I once asked the non-Jewish historian Paul Johnson, who wrote a fine History of the Jews, what struck him most in his encounter with Judaism. He gave a remarkable reply. Jews, he said, have managed better than anyone else the delicate balance between responsibility for myself and responsibility for others. There have been individualistic cultures – the Renaissance was one, the contemporary West is another. There have been collectivist cultures – the former Soviet Union is an obvious example. Both, carried to an extreme, are disasters, but the balance between them is very difficult to achieve. That is what Jews have done, not once but throughout their history. They are personally responsible. They know that God will help, but first I have to do my part. But they are also collectively responsible. They care about community. They come to the rescue of others. When someone needs help, they are among the first to be there. That is a very rare achievement, he said, and it is what I admire most about the Jews. It was a lovely answer, and a true one. Hillel said it first and best: “If I am not for myself, who will be? But if I am only for myself, what am I?” Those two sentences are the twin axes of the Jewish soul.

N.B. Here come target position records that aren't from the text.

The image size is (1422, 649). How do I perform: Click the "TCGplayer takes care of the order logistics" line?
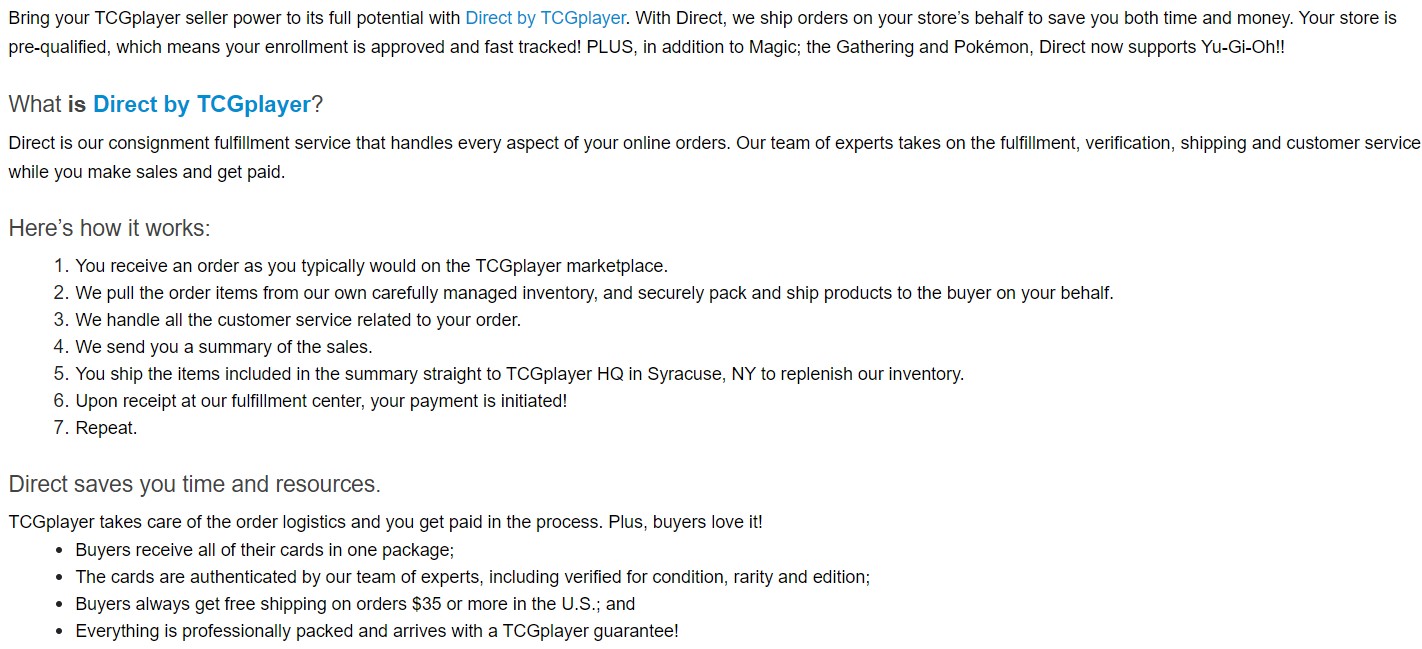[x=385, y=522]
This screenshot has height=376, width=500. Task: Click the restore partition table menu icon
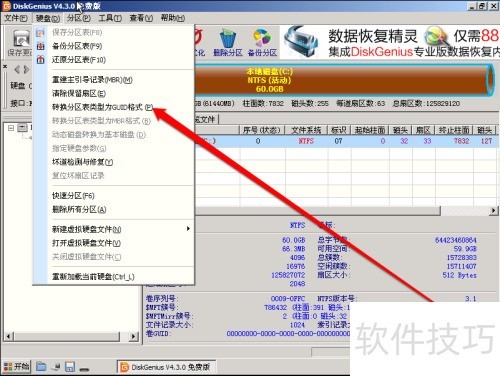coord(41,60)
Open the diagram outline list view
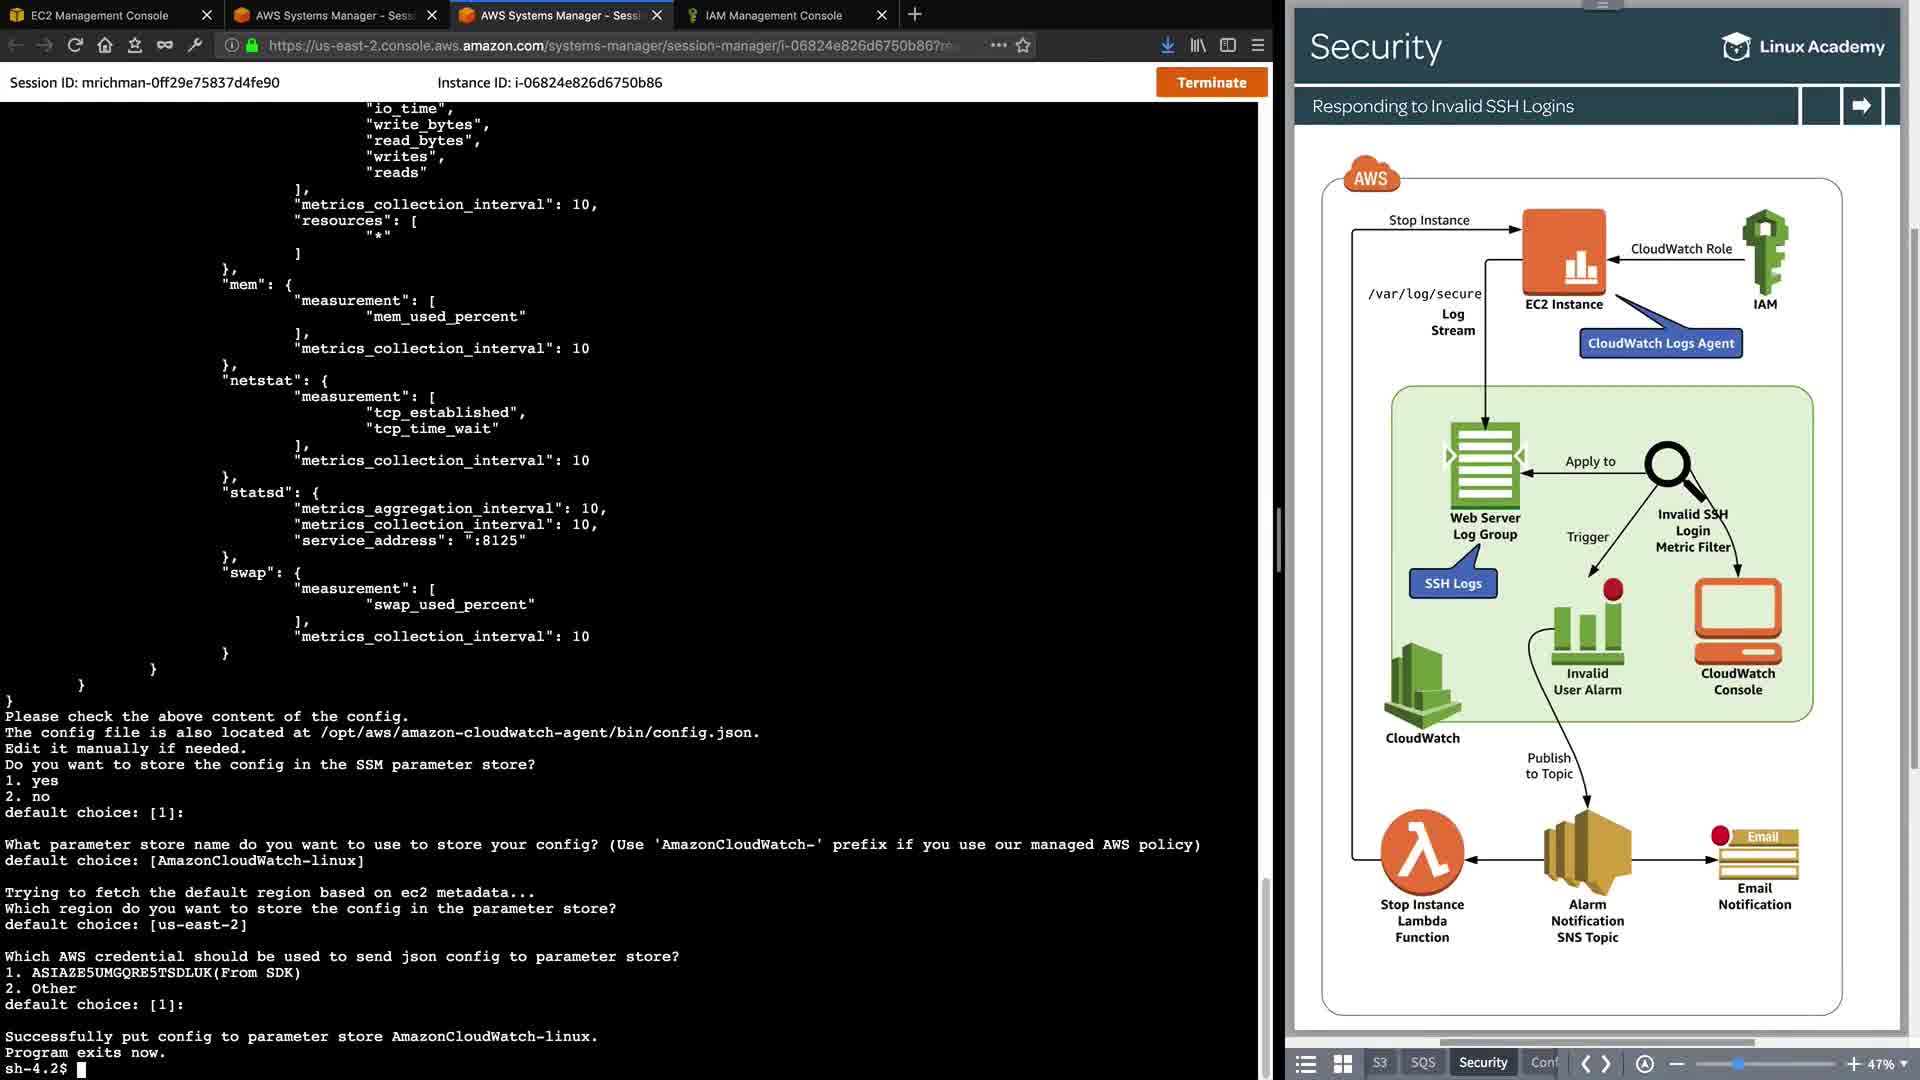The height and width of the screenshot is (1080, 1920). [x=1306, y=1064]
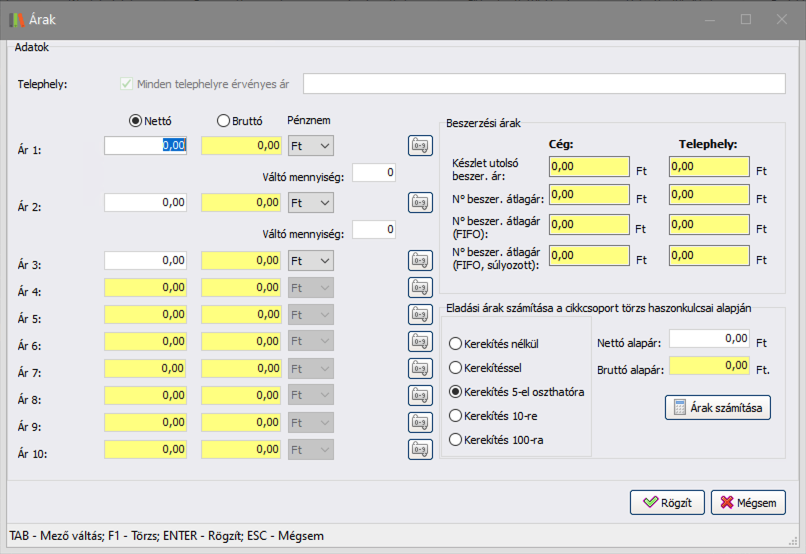Click the Nettó alapár input field

(x=709, y=340)
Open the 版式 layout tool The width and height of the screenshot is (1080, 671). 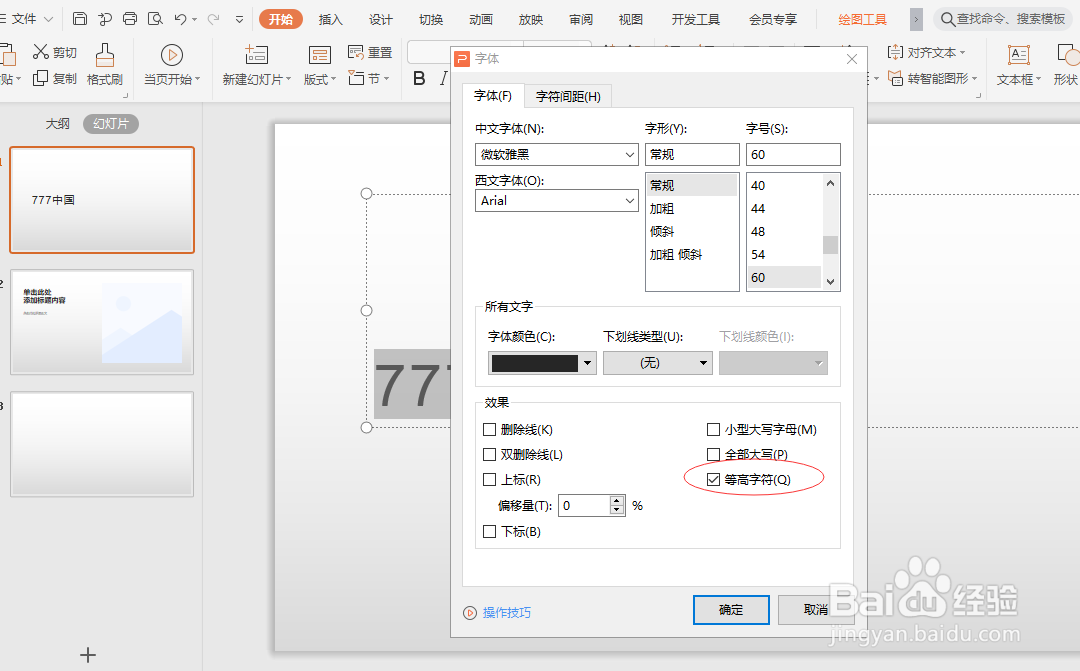316,79
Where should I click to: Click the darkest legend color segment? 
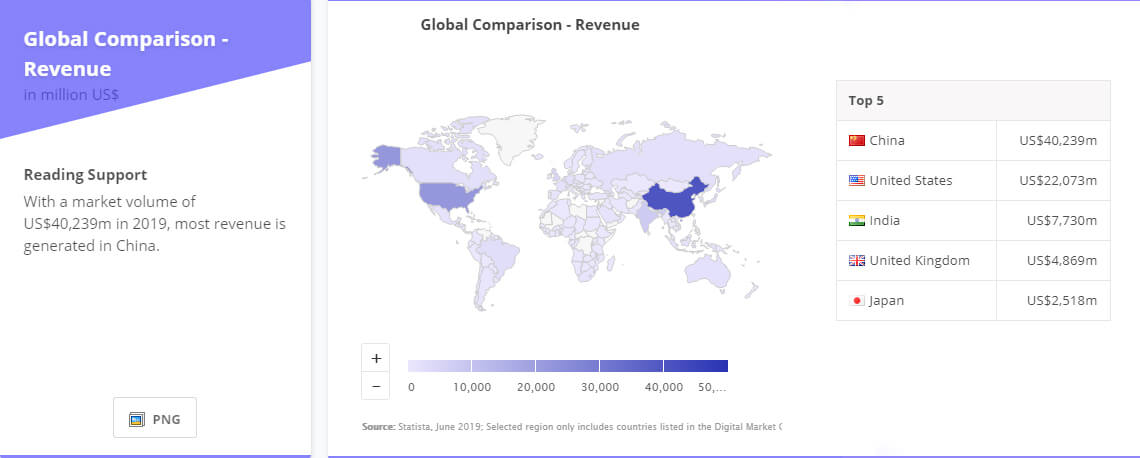696,366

I love Judaism. To me it is the most humane and humanising faith in the lexicon of the spirit. We can sometimes be an exasperating people, but the vision of what we are called on to be has never ceased to inspire me, and the more I search, the more I am inspired. I know how small I am and how inadequate to the tasks God has set me. Even the greatest Jew of all time, Moses, began his conversation with God with the words, “Who am I?” But it is not we who start by being equal to the challenge; it is the challenge that makes us equal to it. We are as big as our ideals. The higher they are, the taller we stand. God asked great things of the Jewish people, and by asking, made our people great.

If I have learned anything in the past ten years it has been this: that when Jews give, when they share, when they say, “If this is wrong, let me be among the first to help put it right,” they create moments, lives of such moral beauty that they tower above anything else in the contemporary landscape. Judaism is God’s call to responsibility. May we, in the years to come, be able to say: we heard, we responded, we gave, we grew. By writing others, we write ourselves, into the Book of Life.